06/18/2026
📖 The United States was in the throes of the Great Depression when President Franklin D. Roosevelt was elected in 1932, on the promise of a “New Deal for the American people.”
The first and most ambitious law to pass under the New Deal was the National Industrial Recovery Act (NIRA). As part of the Act, the B&C would cancel its 1933 convention and set up a Washington bureau to participate in Roosevelt’s hearings to write codes of fair competition in its industries.
While the Union’s leaders would be frustrated by several of the outcomes around hours and wages, it saw the key opportunity of the NIRA was its guarantee of workers’ right to organize, bargain collectively and choose representatives without employer interference. The top headline in the July 8, 1933 issue of The Bakers’ Journal urged, “DOUBLE the Membership under NIRA!” The paper issued an urgent call to organizing to Bakery and Confectionery Union workers everywhere.
In the to***co industry, TWIU President E. Lewis Evans announced, “Now that UNCLE SAM has put a quiet on the thwarting business, we are going to get all the members while the getting is good!”

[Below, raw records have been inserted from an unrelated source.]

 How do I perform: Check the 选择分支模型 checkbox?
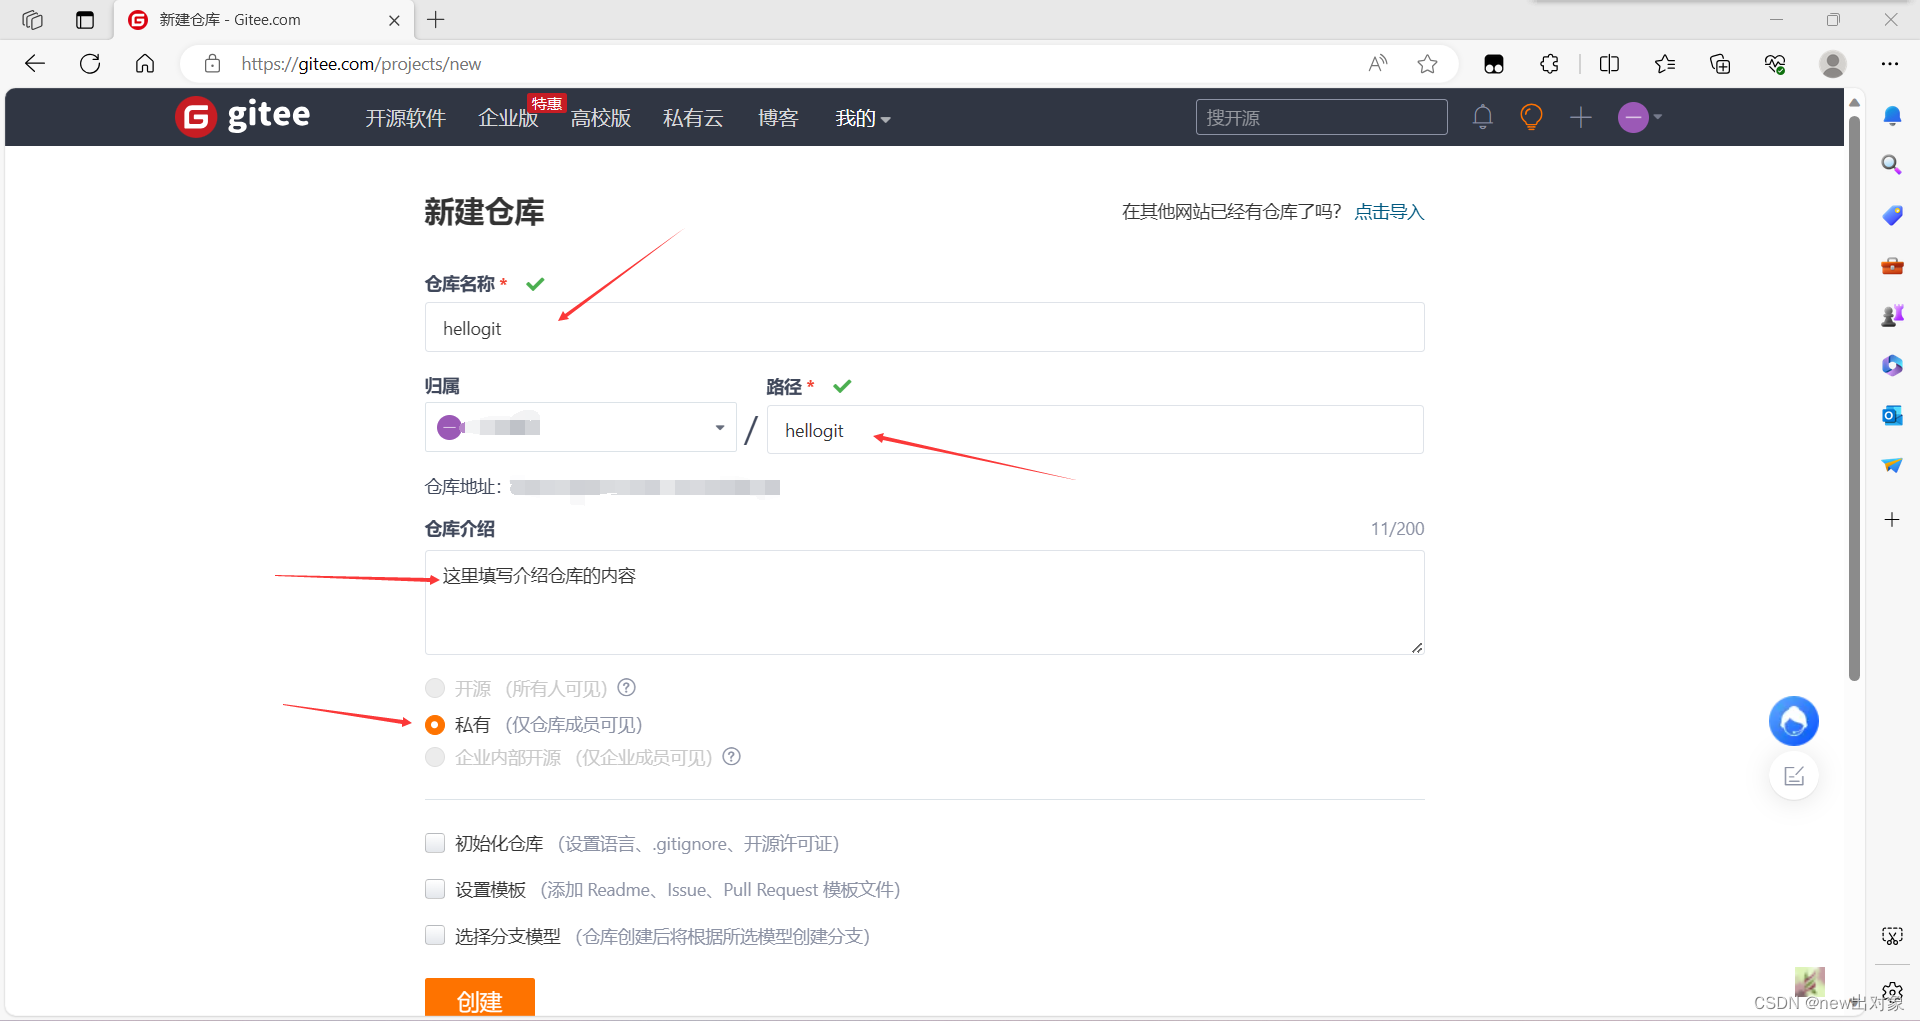[435, 935]
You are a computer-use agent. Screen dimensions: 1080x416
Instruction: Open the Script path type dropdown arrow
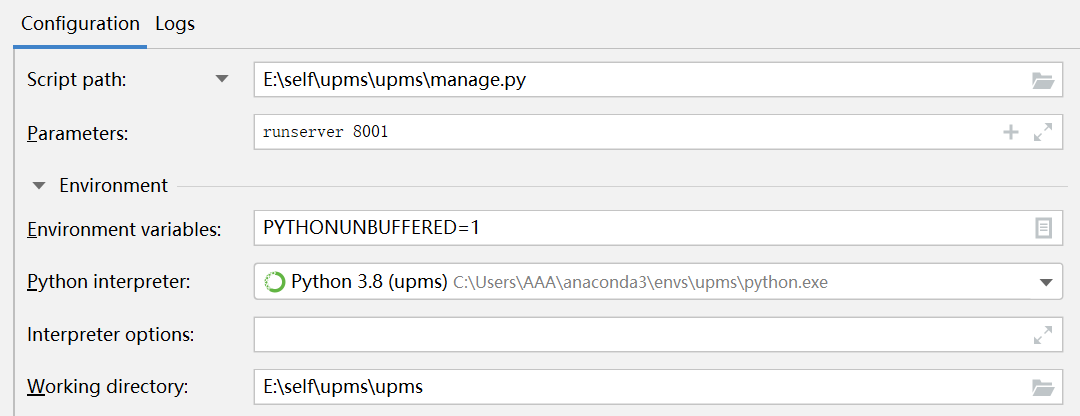coord(222,80)
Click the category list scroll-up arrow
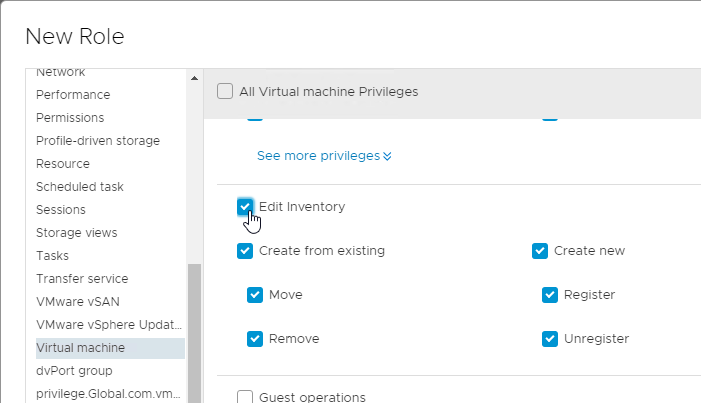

Both unions would increase their rolls by tens of thousands as a result of the NIRA.
The NIRA was struck down by the Supreme Court in 1935, deciding it had given too much power to the president and misinterpreted the U.S. Constitution’s Commerce Clause.
In response, Senator Robert F. Wagner (D-NY) introduced cleaned-up legislation that would become the National Labor Relations Act of 1935 (also referred to as the Wagner Act).
The Wagner Act became the foundation of U.S. labor law. It established the National Labor Relations Board (NLRB), which is still in place today, to run union representation elections, investigate unfair labor practices and enforce collective bargaining rights.
The New Deal also created necessary momentum for the American Federation of Grain Millers (AFGM) to materialize in 1937.